第22話 認めざるを得ないというもの ↑

「えっ、本当に勝ったの!?」


 よく晴れた、夏の日。某ハンバーガーの有名なファーストフード店で、小野寺八橋は素っ頓狂な声をあげた。

 しかし周囲の誰も、八橋の声を気に留める者は居ない。価格も手頃で若者に好かれるハンバーガー、加えて夏の日の休日だ。店内は若者でごった返しており、誰かの声など四六時中聞こえ続けている。そうと知って入ったのだから構わないと思いつつ、八橋の対面に座った不死川明梨は慎重に辺りの様子を確認していた。


「…………大声出すなよ。何事かと思われるだろ」


 勿論、明梨の隣に座っている、銀髪紅眼の少女――……トットの事を慮ってのことだ。

 当の本人は全く何も気付かずに、普通の飲み物に使用されるそれよりは、一回り大きなストローの刺さったドリンクカップを、綺羅々と目を輝かせて見ている。一口吸えば魅惑の甘味に支配され、舌から熱を奪っていくそれに夢中だった。

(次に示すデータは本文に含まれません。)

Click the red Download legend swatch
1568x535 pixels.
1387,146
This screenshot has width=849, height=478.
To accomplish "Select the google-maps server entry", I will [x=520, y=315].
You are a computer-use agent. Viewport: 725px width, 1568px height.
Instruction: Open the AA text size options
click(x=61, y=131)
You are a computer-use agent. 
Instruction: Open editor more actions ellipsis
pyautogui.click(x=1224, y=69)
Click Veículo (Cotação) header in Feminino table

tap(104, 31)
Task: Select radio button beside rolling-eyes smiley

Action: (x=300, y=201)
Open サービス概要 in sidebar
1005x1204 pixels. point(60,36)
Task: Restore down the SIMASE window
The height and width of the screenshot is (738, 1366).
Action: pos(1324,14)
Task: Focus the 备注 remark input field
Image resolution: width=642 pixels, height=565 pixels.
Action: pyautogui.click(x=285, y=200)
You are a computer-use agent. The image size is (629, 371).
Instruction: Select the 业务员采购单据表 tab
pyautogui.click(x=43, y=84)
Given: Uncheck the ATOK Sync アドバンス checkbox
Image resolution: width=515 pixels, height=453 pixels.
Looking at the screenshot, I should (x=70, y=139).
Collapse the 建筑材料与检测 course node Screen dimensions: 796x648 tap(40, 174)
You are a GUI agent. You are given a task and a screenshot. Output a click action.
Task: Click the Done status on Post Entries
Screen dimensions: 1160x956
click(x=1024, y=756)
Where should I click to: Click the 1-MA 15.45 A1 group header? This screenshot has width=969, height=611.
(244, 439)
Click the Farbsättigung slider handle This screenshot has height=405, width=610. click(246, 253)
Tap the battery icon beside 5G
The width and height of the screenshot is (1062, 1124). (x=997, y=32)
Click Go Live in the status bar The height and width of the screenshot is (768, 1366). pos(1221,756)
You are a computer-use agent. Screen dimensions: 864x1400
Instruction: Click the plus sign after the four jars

 彼女の頭には、まるでコスプレか何かのように飛び出た二本の耳――――兎の耳が付いている。店内だと言うのに、トットはベレー帽を被ったままだ。

 それは、耳付き帽子と勘違いさせる為。本当はベレー帽に穴が空いているだけなのだが、一般的にそうだとは思われないだろう。精々外国人が希有な格好をしていると思うだけの事だ、と信じたいが。

 残念な事に、その耳は脅威の飲み物を前にして、せっせと上下運動を繰り返していた。


「こ、これが、ばにらしぇいくという飲み物ですか…………!!」


 ――――耳が邪魔だ。

 人知れず、明梨はそう思う。


 八橋の膝に座っている、五歳児程の身長を持つ金髪の少女。西洋人形によく似たクリーチャーのメアリィは、まだ人としての特徴を外れていない分、人として認識されるだろう。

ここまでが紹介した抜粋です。